Adelaide Review arts writer Jane Llewellyn surveys South Australia’s exhibitions landscape for the month of June.
Ariel Hassan: Translation
Until 26th June
Ariel Hassan’s exhibition Translation is a series of drawings, sculptures, paintings and video work which explore the meaning and importance of art in our world, suggesting that perhaps the value is in the equality it provides in the viewing population. Hassan promotes the idea that art doesn’t care for personal views and opinions.
Translation includes works produced with broken, discarded and found materials, transformed into new structures, which symbolise the fluidity of what is original. Hassan questions what’s the point of it all and proposes that art is a poetic lament on reality. This is reflected in works such as the large installation Poem for Uselessness, which consists of 11 plywood panels adorned with phrases such as ‘identity without form’ and ‘to be of no use’.
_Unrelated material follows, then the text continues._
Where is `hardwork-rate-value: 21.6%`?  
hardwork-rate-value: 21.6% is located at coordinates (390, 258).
Hassan explains: “From our fragmented reality, I keep striving to bring versions of this poetry into the world, creating translations, or transformations, that remain always imperfect and incomplete, but are done with as much fidelity as possible.”
Jason Cordero: The Expedition
21 June – 13 July
In his current work Jason Cordero reflects on the mythologising of the landscape, in particular the need to populate it with imaginary beings, events and symbolism in order to gain a greater understanding of our identity and culture. The idea that the landscape can be a means for imaginary expeditions in search of meaning and to create a sense of belonging is reflected in Cordero’s landscapes.
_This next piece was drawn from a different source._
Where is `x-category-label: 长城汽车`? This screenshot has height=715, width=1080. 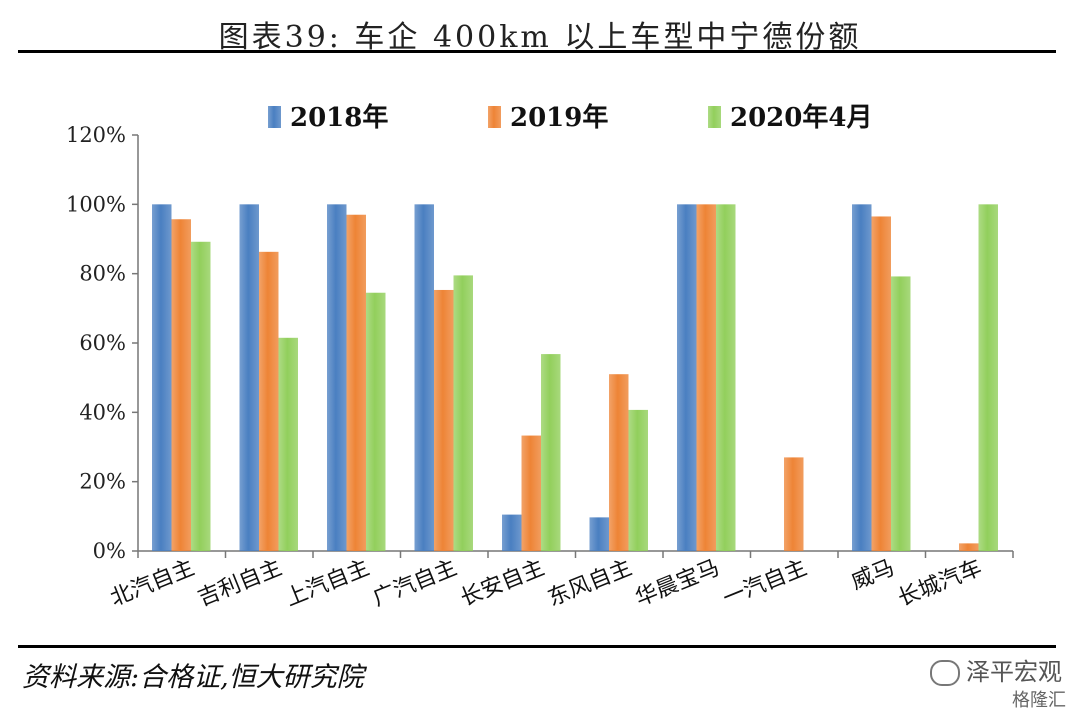 x-category-label: 长城汽车 is located at coordinates (940, 583).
The Expedition includes works drawn from Cordero’s experiences and memories of mountainous regions in Australia both forested and arid. This includes local landscapes such as the Adelaide hills and the city parklands as well as those further afield.
Through his practice Cordero is exploring how we view the landscape. By bringing our own narrative to it, we can view the same environment differently. Cordero’s landscapes can be seen as a parallel universe that sits somewhere between the real and imaginary.
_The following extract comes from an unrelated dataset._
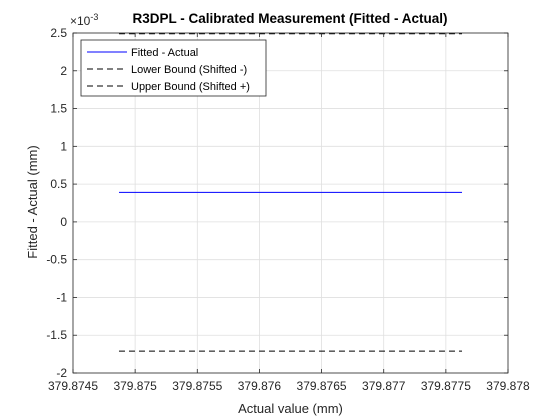  What do you see at coordinates (322, 386) in the screenshot?
I see `x-tick-label: 379.8765` at bounding box center [322, 386].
Kate Bohunnis: with each little death
Until 22nd June
With each little death continues Kate Bohunnis’s preoccupation with reworking and reappropriating materials to rewrite memories and form a new narrative. Much of Bohunnis’s practice focuses on the idea of recognising that the fractures of our lives can offer us strength and comfort. Although they may be born from misfortune, they remind us that everything can find a new shape. Through remembering, repeating and working through them we can find cathartic empowerment.
In this instance Bohunnis suggests that at some point we welcomed these fractures into our lives to provide safety, offer boundaries or assist in managing the construction of identity but it is important to know when to let them go, offering them a “little death”. She explains: “These are the last rites of some of my parts. I bring them out of my body and I thank them in their death.”